Content – Energy sources
The Stirling engine is different from the internal combustion engine since it operates as a closed-cycle heat engine. The gasous working fluid undergoes cyclic compression and expansion at different temperatures such that there is a conversion of heat energy into mechanical work. The working fluid is contained within the system and usually is air, hydrogen or helium.
The working fluid (gas) is compressed in the colder section of the engine and expanded in the hotter section. If an regenerative heat exchanger is included or attached this will increase the thermal efficiency of the engine compared to simpler engines.
The Stirling engine`s four ideal thermodynamic processes:
Isothermal Expansion – The working fluid (gas) undergoes near-isothermal expansion absorbing heat from the heat source.
Isovolumetric (isochoric or constant-Volume) heat-removal – The working fluid (gas) passes through the regenerator, where it cools, transferring heat to the regenerator for use in the cycle to follow.
Isothermal Compression – The working fluid (gas) undergoes near-isothermal compression ransferring heat to the cold sink
Isovolumetric (isochoric constant-volume) heat-addition – The gas passes in opposite direction through the regenerator where it recovers the majority of the heat transferred during the Isovolumetric heat-removal , heating up on its way to the expansion space.

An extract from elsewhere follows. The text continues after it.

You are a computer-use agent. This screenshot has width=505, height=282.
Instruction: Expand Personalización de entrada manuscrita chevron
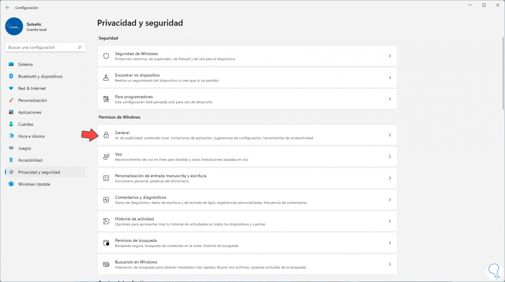click(390, 178)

- The alpha configuration. – This configuration consist of two power pistons, one in a hot cylinder and one in a cold cylinder, the working fluid (gas) is driven between the two cyslinders by the pistons.
- The beta configuration. – This configuration has a one cylinder with a hot end and a cold end, containing a power piston and a ‘displacer’ that drives the gas between the hot and cold ends.
- The gamma configuration. – This configuration has two cylinders: one containing a displacer, with a hot and a cold end, and one for the power piston; they are joined to form a single space with the same pressure in both cylinders.
The actual efficiency of Stirling machines is linked to the environmental temperature and internal losses. Higher efficiency is obtained when the ambient temperature is lower. As with other external combustion engines, Stirling engines can use more or less any heat sources.